Suppongo che qualche lettore, particolarmente interessato, rileggerà più
volte i paragrafi precedenti, nel tentativo di scoprire l'errore nel mio
ragionamento. Gli sarà grato se vorrà segnalarmelo, perché a me sembra di
aver semplicemente ordinato le diverse disposizioni in una successione logica,
che lascia i dubbi che ho descritto: non è chiaro, in particolare, se si
debba usare la "firma digitale" o se basti una "firma
elettronica qualificata" (visto che la prima è classificata come una species
della seconda) per sottoscrivere un documento informatico valido e rilevante a
tutti gli effetti di legge. In altri termini, quale firma elettronica possa
essere considerata equivalente alla firma autografa. Sempre che questa
equivalenza esista ancora.
Le altre rinnovate disposizioni del TU non aiutano a capire, anzi aumentano
i dubbi. Vediamo infatti che il certificato delle chiavi di sottoscrizione deve essere sottoscritto dal
certificatore con firma "avanzata" (art.
27-bis, c. 1, g); mentre
occorre la firma "qualificata" dei depositari pubblici e dei
pubblici ufficiali che rilasciano o spediscono documenti informatici
contenenti copia o riproduzione di atti pubblici, scritture private eccetera
(art. 20, c. 2).
In quest'ultima disposizione l'espressione "firma qualificata"
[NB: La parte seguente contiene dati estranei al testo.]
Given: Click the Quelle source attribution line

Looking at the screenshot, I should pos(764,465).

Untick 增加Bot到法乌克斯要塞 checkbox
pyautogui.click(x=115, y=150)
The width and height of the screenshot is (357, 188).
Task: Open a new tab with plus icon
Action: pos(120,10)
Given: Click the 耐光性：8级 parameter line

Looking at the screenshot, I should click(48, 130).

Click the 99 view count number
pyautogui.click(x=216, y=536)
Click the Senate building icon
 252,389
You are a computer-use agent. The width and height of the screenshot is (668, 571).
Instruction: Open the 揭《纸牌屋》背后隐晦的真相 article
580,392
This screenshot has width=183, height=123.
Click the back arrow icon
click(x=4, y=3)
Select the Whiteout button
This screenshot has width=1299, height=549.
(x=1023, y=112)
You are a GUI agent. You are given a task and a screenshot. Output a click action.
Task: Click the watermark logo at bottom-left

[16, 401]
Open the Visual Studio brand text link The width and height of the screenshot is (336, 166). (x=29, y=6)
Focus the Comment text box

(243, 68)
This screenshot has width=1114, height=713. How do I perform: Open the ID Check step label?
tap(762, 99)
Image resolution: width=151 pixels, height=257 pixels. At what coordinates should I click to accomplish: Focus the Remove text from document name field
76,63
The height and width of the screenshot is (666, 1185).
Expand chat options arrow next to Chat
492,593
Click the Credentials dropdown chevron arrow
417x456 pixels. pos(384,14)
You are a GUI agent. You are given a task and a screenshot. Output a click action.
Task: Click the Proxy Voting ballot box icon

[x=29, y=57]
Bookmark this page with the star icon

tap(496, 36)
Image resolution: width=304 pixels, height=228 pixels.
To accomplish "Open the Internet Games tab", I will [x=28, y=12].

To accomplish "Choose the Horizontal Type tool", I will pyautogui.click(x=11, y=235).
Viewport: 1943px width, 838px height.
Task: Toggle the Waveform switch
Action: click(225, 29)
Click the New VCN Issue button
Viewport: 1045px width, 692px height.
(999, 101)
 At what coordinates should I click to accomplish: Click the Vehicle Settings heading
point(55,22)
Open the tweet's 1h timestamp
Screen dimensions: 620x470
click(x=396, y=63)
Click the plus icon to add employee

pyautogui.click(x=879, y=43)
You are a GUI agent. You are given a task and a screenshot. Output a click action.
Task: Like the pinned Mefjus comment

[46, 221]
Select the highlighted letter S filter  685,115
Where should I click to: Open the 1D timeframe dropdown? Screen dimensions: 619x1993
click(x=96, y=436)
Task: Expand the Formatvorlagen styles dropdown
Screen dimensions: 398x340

sostituisce la precedente "firma digitale", ma in diversi altri
passaggi del testo la firma digitale resta, sicché resta anche il dubbio se
le disposizioni generali sulla
firma digitale contenute nell'art. 23 si applichino anche alla firma
elettronica qualificata.
E nello stesso art. 23, dove si parla sempre di "firma digitale" ,
il comma 3 torna alla menzione della "firma elettronica" (senza
specificazioni) per dire che equivale a mancata sottoscrizione quella basata su
un certificato revocato, scaduto o sospeso". Quale firma? Quali
effetti? Se si parla di firma elettronica tout court, non si vede quale
rilevanza possa avere l'eventuale invalidità di un certificato di cui nessuna
norma prevede requisiti, scadenze o altre caratteristiche. Se aggiungiamo la
già citata sparizione del
vecchio comma 2 (L'apposizione o
l'associazione della firma digitale al documento informatico equivale alla
sottoscrizione prevista per gli atti e documenti in forma scritta su supporto
cartaceo), ci troviamo nella confusione più totale.
Un'altra misteriosa sparizione è quella del deposito della chiave
privata, previsto dal precedente art. 26, ora dedicato a un altro argomento. Era
una previsione significativa, perché sanciva l'importanza della totale segretezza della
chiave privata. La soppressione fa sospettare future ipotesi di key escrow o di
altre forme di "consegna" a terzi della chiave privata. Si deve
ricordare che la previsione della custodia della chiave privata da parte del
notaio, presente nella bozza del '96, era stata duramente criticata e quindi
eliminata nel DPR 513/97 (vedi "Key escrow", una questione
molto delicata).
Concludiamo, per il momento, segnalando un'altro passaggio scomparso: nell'art.
22, c. 1, b) non c'è più la previsione dell'uso delle chiavi di
cifratura per la crittografia, oltre che per la sottoscrizione. Bene: per la eventuale cifratura dei documenti informatici è meglio usare una
coppia di chiavi diverse o una "chiave di trasporto", che rende anche più
rapide le operazioni di cifratura e decifratura.
Ancora un aspetto positivo: la fondamentale regola secondo la quale il software
deve presentare chiaramente e senza ambiguità i dati da firmare o
da verificare è stata "promossa" dalle regole tecniche al
regolamento. Qualche certificatore chiedeva una modifica normativa per il
software che non rispetta questa disposizione: è servito.